Et pour cause… La dernière enquête du McKinsey Health Institute, publiée en novembre 2023 et menée auprès de plus de 30 000 employé-e-s dans 30 pays, appuie cette vision puisqu’elle a révélé que les salarié-e-s ayant vécu des expériences professionnelles positives font état d'une meilleure santé globale, sont plus créatifs-ives au travail et ont de meilleures performances professionnelles. Afin de calculer la moyenne de santé globale au travail, McKinsey Health Institute a pris en compte 4 dimensions : la santé mentale, la santé physique, la santé spirituelle et la santé sociale, et a recommandé d’agir sur différents acteurs de prévention de l’épuisement professionnel, à savoir : la flexibilité, le sens au travail, l’apprentissage, la sécurité psychologique, l’engagement et l’entraide entre collègues.

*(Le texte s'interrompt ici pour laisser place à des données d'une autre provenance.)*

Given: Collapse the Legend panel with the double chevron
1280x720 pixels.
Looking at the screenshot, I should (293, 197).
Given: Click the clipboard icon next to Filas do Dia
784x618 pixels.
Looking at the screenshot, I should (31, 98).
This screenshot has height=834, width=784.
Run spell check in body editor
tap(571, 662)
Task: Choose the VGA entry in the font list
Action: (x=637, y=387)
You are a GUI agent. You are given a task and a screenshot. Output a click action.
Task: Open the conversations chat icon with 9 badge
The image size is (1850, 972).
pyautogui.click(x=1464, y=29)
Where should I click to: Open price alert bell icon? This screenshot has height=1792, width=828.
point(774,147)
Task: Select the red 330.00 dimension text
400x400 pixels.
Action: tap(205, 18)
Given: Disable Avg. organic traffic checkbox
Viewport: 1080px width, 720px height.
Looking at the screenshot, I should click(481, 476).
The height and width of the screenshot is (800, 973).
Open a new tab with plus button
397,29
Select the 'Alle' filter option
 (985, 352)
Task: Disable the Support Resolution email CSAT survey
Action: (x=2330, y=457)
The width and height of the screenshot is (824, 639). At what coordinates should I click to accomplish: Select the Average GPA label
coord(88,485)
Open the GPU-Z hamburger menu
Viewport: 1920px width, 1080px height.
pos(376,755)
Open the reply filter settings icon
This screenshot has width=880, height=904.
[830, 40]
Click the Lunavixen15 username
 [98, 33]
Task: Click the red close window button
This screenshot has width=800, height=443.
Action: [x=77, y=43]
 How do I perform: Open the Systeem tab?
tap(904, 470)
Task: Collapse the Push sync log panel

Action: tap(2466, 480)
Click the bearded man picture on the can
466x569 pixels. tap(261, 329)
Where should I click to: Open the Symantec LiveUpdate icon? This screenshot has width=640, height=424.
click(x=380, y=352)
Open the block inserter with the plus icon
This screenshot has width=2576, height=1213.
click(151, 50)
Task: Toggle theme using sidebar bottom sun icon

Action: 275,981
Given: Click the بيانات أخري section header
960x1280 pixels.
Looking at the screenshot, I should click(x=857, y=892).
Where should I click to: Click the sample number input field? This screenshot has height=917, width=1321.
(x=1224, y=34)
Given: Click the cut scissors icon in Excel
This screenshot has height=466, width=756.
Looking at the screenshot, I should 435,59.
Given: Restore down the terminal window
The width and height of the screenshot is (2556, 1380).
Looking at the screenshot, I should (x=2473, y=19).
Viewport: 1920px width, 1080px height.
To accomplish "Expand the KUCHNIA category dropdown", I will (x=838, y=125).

Agir sur les 4 sphères d’intervention en santé/mieux-être au travail
Enfin, selon Statistique Canada, 21,2 % de l'ensemble des travailleurs-euses éprouvent des niveaux de stress au travail élevés ou très élevés. Les causes les plus courantes de ce stress étaient une lourde charge de travail (23,7 %), ainsi que la conciliation du travail et de la vie personnelle (15,7 %). Les femmes (22,7 %) sont d’ailleurs plus susceptibles d'éprouver des niveaux de stress élevés que leurs homologues hommes (19,7 %).
Ces données confirment, une fois de plus, les conclusions de l’étude publiée par l’Université d’Oxford qui met en avant l’importance de revoir ses pratiques de gestion (politique de déconnexion, charge de travail, etc.) et sa politique de conciliation travail/vie personnelle (horaires flexibles, congés personnels, télétravail, etc.), en plus d’investir dans la promotion des saines habitudes de vie (gestion du stress, sommeil, alimentation, etc.).
Importance également soulignée par le Dr Mario Messier, directeur scientifique au Groupe entreprises en santé, qui recommande d'agir sur les 4 sphères d’intervention (cf. les saines habitudes de vie, l’environnement de travail, la conciliation travail/vie personnelle et les pratiques de gestion) connues pour leur impact sur la santé globale du personnel :
« Les interventions de type individuel seront comme des coups d’épée dans l’eau si elles ne s’accompagnent pas d’interventions de type organisationnel. C’est un des principaux facteurs de succès que le Groupe entreprises en santé promeut depuis 20 ans, à savoir la mise en place d’une démarche intégrée, qui comprend des actions au niveau individuel et organisationnel. C’est d’ailleurs sur ce principe fondamental, basé sur les 4 sphères d’intervention, que s’appuient la Reconnaissance et la Norme Entreprise en santé »
Pour conclure, il est primordial que les responsables de projet en santé et mieux-être au travail mettent en place des actions basées sur une démarche SMET structurée et qui touchent aux différentes dimensions de la santé. En agissant de la sorte, les milieux de travail seront davantage en mesure d’avoir un impact réel et significatif sur le quotidien de leurs employé-e-s.